◆ WHAT THE TASK REQUIRES: Give back every record exactly as written.

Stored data
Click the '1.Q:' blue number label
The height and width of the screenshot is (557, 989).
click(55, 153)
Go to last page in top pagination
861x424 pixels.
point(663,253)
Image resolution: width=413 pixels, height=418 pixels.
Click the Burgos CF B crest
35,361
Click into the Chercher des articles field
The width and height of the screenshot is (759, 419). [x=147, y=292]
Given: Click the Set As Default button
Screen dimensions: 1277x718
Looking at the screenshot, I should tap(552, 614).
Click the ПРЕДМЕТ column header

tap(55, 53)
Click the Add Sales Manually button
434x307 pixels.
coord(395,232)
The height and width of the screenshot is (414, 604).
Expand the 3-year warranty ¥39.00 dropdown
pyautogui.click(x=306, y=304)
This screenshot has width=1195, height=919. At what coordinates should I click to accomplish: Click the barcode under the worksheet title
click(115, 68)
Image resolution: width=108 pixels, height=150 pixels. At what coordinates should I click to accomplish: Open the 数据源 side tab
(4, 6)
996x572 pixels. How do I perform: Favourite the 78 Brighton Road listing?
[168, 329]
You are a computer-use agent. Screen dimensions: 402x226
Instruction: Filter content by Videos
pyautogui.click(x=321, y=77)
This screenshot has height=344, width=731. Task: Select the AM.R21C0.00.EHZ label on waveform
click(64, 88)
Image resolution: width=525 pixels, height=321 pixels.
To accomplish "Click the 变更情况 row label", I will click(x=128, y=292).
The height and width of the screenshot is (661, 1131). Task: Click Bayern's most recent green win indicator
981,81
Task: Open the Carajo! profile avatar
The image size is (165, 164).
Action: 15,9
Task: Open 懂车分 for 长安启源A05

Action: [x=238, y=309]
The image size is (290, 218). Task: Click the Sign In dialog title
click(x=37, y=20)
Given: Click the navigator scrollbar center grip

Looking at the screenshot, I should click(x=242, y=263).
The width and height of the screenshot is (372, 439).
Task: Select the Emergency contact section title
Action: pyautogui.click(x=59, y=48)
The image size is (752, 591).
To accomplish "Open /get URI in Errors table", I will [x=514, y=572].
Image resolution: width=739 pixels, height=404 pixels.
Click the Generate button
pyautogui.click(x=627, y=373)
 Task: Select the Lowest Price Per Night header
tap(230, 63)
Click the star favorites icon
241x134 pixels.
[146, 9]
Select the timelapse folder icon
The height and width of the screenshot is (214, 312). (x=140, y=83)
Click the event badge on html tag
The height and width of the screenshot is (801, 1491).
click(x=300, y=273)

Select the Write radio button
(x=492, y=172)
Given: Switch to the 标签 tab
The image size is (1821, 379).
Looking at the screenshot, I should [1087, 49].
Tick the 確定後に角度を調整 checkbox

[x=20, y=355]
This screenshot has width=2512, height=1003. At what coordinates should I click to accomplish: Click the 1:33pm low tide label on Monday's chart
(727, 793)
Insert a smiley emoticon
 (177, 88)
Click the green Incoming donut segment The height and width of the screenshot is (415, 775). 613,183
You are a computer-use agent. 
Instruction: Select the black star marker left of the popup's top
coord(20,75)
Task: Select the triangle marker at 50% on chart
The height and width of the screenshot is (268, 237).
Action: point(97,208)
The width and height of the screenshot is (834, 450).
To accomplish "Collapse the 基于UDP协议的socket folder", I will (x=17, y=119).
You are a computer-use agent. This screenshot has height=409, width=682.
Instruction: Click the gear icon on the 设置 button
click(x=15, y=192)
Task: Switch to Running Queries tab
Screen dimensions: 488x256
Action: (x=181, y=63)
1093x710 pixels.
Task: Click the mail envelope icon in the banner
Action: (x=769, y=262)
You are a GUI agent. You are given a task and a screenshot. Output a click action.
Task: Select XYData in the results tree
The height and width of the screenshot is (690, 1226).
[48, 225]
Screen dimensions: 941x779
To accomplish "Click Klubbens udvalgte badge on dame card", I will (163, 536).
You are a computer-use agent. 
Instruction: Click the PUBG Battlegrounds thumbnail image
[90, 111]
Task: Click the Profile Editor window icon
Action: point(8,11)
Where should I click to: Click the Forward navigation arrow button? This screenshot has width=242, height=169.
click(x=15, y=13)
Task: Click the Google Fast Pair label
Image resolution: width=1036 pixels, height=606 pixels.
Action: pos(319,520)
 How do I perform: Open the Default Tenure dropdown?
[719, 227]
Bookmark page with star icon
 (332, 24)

◆ TASK OUTPUT:
Click the '1.Q:' blue number label
The height and width of the screenshot is (557, 989).
click(55, 153)
Go to last page in top pagination
861x424 pixels.
point(663,253)
Image resolution: width=413 pixels, height=418 pixels.
Click the Burgos CF B crest
35,361
Click into the Chercher des articles field
The width and height of the screenshot is (759, 419). [x=147, y=292]
Given: Click the Set As Default button
Screen dimensions: 1277x718
Looking at the screenshot, I should tap(552, 614).
Click the ПРЕДМЕТ column header

tap(55, 53)
Click the Add Sales Manually button
434x307 pixels.
coord(395,232)
The height and width of the screenshot is (414, 604).
Expand the 3-year warranty ¥39.00 dropdown
pyautogui.click(x=306, y=304)
This screenshot has width=1195, height=919. At what coordinates should I click to accomplish: Click the barcode under the worksheet title
click(115, 68)
Image resolution: width=108 pixels, height=150 pixels. At what coordinates should I click to accomplish: Open the 数据源 side tab
(4, 6)
996x572 pixels. How do I perform: Favourite the 78 Brighton Road listing?
[168, 329]
You are a computer-use agent. Screen dimensions: 402x226
Instruction: Filter content by Videos
pyautogui.click(x=321, y=77)
This screenshot has height=344, width=731. Task: Select the AM.R21C0.00.EHZ label on waveform
click(64, 88)
Image resolution: width=525 pixels, height=321 pixels.
To accomplish "Click the 变更情况 row label", I will click(x=128, y=292).
The height and width of the screenshot is (661, 1131). Task: Click Bayern's most recent green win indicator
981,81
Task: Open the Carajo! profile avatar
The image size is (165, 164).
Action: 15,9
Task: Open 懂车分 for 长安启源A05

Action: [x=238, y=309]
The image size is (290, 218). Task: Click the Sign In dialog title
click(x=37, y=20)
Given: Click the navigator scrollbar center grip

Looking at the screenshot, I should click(x=242, y=263).
The width and height of the screenshot is (372, 439).
Task: Select the Emergency contact section title
Action: pyautogui.click(x=59, y=48)
The image size is (752, 591).
To accomplish "Open /get URI in Errors table", I will [x=514, y=572].
Image resolution: width=739 pixels, height=404 pixels.
Click the Generate button
pyautogui.click(x=627, y=373)
 Task: Select the Lowest Price Per Night header
tap(230, 63)
Click the star favorites icon
241x134 pixels.
[146, 9]
Select the timelapse folder icon
The height and width of the screenshot is (214, 312). (x=140, y=83)
Click the event badge on html tag
The height and width of the screenshot is (801, 1491).
click(x=300, y=273)

Select the Write radio button
(x=492, y=172)
Given: Switch to the 标签 tab
The image size is (1821, 379).
Looking at the screenshot, I should [1087, 49].
Tick the 確定後に角度を調整 checkbox

[x=20, y=355]
This screenshot has width=2512, height=1003. At what coordinates should I click to accomplish: Click the 1:33pm low tide label on Monday's chart
(727, 793)
Insert a smiley emoticon
 (177, 88)
Click the green Incoming donut segment The height and width of the screenshot is (415, 775). 613,183
You are a computer-use agent. 
Instruction: Select the black star marker left of the popup's top
coord(20,75)
Task: Select the triangle marker at 50% on chart
The height and width of the screenshot is (268, 237).
Action: point(97,208)
The width and height of the screenshot is (834, 450).
To accomplish "Collapse the 基于UDP协议的socket folder", I will (x=17, y=119).
You are a computer-use agent. This screenshot has height=409, width=682.
Instruction: Click the gear icon on the 设置 button
click(x=15, y=192)
Task: Switch to Running Queries tab
Screen dimensions: 488x256
Action: (x=181, y=63)
1093x710 pixels.
Task: Click the mail envelope icon in the banner
Action: (x=769, y=262)
You are a GUI agent. You are given a task and a screenshot. Output a click action.
Task: Select XYData in the results tree
The height and width of the screenshot is (690, 1226).
[48, 225]
Screen dimensions: 941x779
To accomplish "Click Klubbens udvalgte badge on dame card", I will (163, 536).
You are a computer-use agent. 
Instruction: Click the PUBG Battlegrounds thumbnail image
[90, 111]
Task: Click the Profile Editor window icon
Action: point(8,11)
Where should I click to: Click the Forward navigation arrow button? This screenshot has width=242, height=169.
click(x=15, y=13)
Task: Click the Google Fast Pair label
Image resolution: width=1036 pixels, height=606 pixels.
Action: pos(319,520)
 How do I perform: Open the Default Tenure dropdown?
[719, 227]
Bookmark page with star icon
 (332, 24)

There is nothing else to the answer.